Until a kitten weighs approximately 5 pounds, he requires 200 calories, ten grams of crude protein and four grams of fat. Compare that to a 9-pound adult cat that needs 170 to 180 calories, 12 ½ grams of protein and 5 ½ grams of fat.

For the first 3 weeks of life, a mother cat's milk is enough to meet a kitten's needs. After this point, they do need a different kitten diet to ensure they get enough calories, fat and protein. By the 9th week of life, a kitten no longer ingests the mother cat's milk. Allow 6 weeks for the kitten's weaning process.

The best kitten diet includes proper amounts of Vitamin A, B1, B6, B12, D, E, K, Folic Acid, Niacin, Pantothenic Acid and Riboflavin. Canned cat foods and the organic cat health food options include these essential vitamins. Do not feed a kitten liver. Vitamin A overdoses cause bone growth problems.
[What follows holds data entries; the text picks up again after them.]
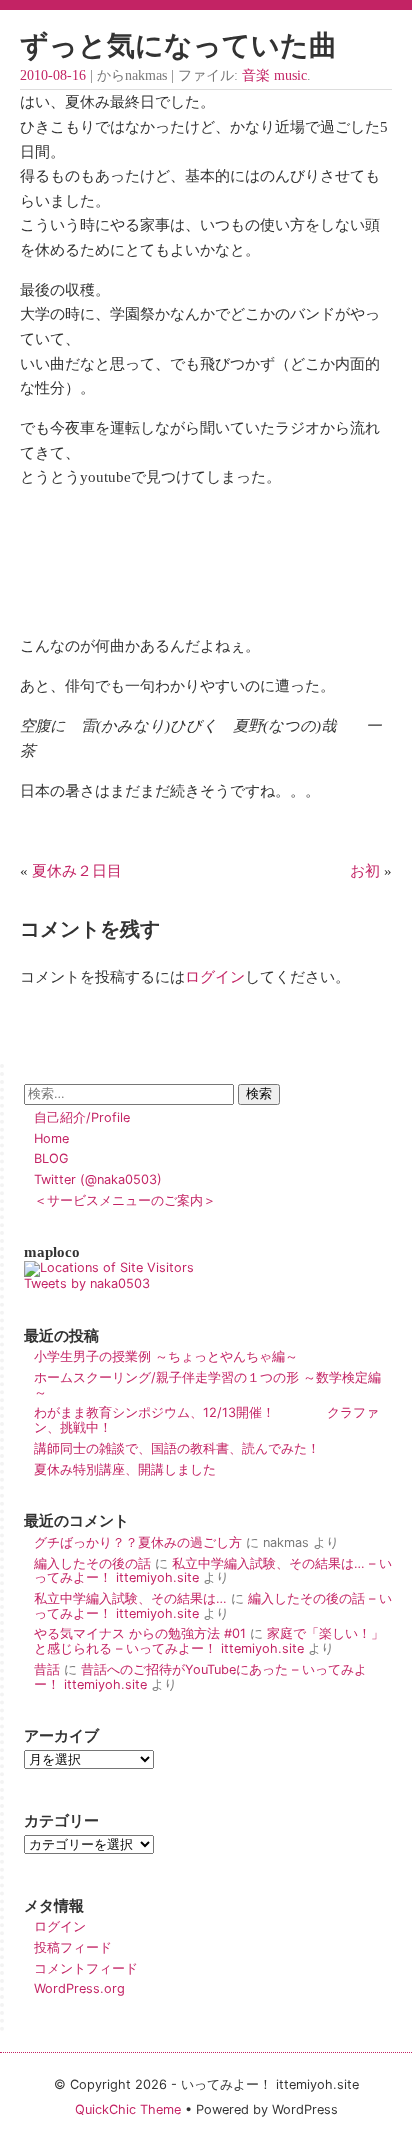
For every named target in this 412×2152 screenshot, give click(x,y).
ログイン (215, 976)
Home (51, 1138)
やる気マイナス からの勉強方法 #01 (140, 1633)
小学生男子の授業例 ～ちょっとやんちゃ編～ (166, 1356)
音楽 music (274, 75)
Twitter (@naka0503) (98, 1179)
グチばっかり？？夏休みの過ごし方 (138, 1542)
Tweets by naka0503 (87, 1283)
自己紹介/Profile (82, 1117)
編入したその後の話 (92, 1563)
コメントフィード (86, 1968)
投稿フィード (73, 1947)
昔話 (47, 1669)
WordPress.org (79, 1988)
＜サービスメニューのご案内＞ (125, 1200)
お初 (365, 870)
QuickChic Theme (128, 2109)
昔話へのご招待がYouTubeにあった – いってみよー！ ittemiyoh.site (200, 1677)
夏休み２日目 (77, 870)
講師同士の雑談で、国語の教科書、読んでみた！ (177, 1448)
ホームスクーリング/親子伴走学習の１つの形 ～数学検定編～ (207, 1385)
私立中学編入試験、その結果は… (130, 1598)
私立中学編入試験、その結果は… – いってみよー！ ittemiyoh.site (213, 1571)
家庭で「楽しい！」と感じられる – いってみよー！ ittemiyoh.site (209, 1641)
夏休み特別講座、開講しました (125, 1469)
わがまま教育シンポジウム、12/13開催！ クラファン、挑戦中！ (206, 1420)
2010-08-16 (53, 75)
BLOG (51, 1158)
Kitten Foods versus Adult Foods

Kitten foods have higher fat, protein and calorie counts because of their activity levels. Many commercial kitten foods suggest switching a kitten diet to adult foods at 6 months to 8. A good guideline to use is to switch your kitten's diet when you have him neutered.

Look for foods that are high in protein-- by-products are not good forms of protein-- look for poultry, beef or lamb to be the first listed ingredient. Avoid cat health foods that have wheat, corn or white rice.

Always check to see that taurine is in the ingredient list. Taurine is essential to a cat's eye and heart health.